San Lucas compuso el relato de Pentecostés en torno al año 70; es decir, después de haber experimentado cómo el anuncio del evangelio había alcanzado ya a todas las naciones: «quedaron todos llenos del Espíritu Santo» (Hechos 2,4); en la mañana de Pentecostés estaban congregadas todas las naciones en Jerusalén, la verdadera «Sión escatológica», centro y meta de la peregrinación salvífica de todos los pueblos: «por ti se bendecirán todos los linajes de la tierra» (Génesis 12,3).

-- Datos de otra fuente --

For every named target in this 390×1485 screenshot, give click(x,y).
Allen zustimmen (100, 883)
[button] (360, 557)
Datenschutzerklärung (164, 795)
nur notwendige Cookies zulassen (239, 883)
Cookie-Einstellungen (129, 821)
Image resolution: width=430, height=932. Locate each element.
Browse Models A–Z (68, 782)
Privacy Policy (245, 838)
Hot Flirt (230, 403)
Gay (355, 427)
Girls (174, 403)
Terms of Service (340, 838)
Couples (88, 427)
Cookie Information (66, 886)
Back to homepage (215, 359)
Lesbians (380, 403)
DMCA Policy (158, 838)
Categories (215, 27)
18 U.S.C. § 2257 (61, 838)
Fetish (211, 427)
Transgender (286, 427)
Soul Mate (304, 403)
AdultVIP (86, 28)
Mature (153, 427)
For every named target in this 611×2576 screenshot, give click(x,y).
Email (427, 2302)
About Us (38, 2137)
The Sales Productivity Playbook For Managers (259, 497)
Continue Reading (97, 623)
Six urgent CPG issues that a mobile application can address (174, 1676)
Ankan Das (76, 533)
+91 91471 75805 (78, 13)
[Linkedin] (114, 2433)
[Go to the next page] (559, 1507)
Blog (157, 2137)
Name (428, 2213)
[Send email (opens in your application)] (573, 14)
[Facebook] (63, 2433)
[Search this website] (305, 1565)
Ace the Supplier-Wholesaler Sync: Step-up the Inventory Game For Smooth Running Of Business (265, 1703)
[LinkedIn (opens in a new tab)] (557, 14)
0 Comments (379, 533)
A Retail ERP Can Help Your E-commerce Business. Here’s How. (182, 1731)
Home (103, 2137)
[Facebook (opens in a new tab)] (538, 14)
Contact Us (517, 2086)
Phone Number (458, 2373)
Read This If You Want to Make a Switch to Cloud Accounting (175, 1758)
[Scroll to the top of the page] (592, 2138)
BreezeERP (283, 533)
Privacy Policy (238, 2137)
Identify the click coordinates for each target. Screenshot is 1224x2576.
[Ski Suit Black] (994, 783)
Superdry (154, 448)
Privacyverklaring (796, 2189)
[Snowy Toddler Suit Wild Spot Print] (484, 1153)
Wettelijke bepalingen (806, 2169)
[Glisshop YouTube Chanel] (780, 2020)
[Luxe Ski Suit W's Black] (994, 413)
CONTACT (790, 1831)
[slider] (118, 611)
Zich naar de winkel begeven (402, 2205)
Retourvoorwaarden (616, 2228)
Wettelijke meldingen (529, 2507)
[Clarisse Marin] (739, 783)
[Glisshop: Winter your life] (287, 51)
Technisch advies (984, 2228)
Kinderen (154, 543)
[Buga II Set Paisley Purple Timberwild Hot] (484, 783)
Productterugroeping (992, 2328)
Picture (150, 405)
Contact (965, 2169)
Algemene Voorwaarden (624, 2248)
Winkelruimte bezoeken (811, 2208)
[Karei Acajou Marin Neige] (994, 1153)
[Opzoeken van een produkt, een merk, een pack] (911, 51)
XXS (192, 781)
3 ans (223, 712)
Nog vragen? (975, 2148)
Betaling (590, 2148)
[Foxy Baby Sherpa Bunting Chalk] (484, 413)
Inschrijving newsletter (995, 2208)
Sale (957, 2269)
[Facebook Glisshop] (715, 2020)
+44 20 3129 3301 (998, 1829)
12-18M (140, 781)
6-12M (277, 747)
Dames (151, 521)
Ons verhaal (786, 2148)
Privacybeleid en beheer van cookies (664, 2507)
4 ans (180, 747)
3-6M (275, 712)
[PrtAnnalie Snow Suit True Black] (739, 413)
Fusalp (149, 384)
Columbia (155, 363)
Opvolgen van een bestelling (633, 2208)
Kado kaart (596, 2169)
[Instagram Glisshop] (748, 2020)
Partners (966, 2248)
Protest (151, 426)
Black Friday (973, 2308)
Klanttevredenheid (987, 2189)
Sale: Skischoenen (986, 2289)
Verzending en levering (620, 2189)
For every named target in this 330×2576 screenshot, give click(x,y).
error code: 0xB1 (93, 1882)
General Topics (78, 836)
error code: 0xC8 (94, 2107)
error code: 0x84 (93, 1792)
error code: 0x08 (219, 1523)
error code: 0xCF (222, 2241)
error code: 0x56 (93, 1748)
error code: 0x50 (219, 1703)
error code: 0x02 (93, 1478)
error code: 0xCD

San Lucas expresa con esta referencia a Abrahán, padre de todos los creyentes, la verdadera universalidad de la Iglesia alcanzada ya cuando escribe los Hechos: el Espíritu Santo, como regalo del Mesías, es quien ha formado la Iglesia de entre todas las naciones de la tierra, anunciando por medio de los Apóstoles el mensaje evangélico, que era comprendido por todos, en alusión evidente a la confusión de lenguas de Babel, que ahora ha concluido porque todos los pueblos hablan el mismo idioma del Espíritu Santo, dando lugar a una nueva comunidad impulsada desde dentro por él mismo.

3. DEL «VERDADERO ISRAEL» AL «NUEVO ISRAEL»

a) Adhesión de la comunidad primitiva al judaísmo

La fe en la resurrección de Jesús provocó la reagrupación de los discípulos; y fue el motor inicial que puso en marcha la comunidad primitiva; pero la fe en la resurrección se consolidó en Galilea y la comunidad primitiva se manifestó en Jerusalén. De modo que Jerusalén es la Iglesia-madre; la madre de todas las Iglesias, porque la ciudad santa de Jerusalén es el punto de partida temporal, étnico y espacial de la Iglesia universal; desde allí ha de llegar la fe a todos los confines del universo, a todos los pueblos y hasta el final de los tiempos.

Los cristianos de Jerusalén sabían que la fe en el Señor Jesús hacía de ellos un grupo que, aunque continuaba formando parte del pueblo judío, se distinguía netamente de éste; pero en el deseo de todos los cristianos estaba el que esta diferencia terminaría muy pronto porque tenían la esperanza de que todo el pueblo judío no tardaría en reconocer en Jesús al Mesías prometido.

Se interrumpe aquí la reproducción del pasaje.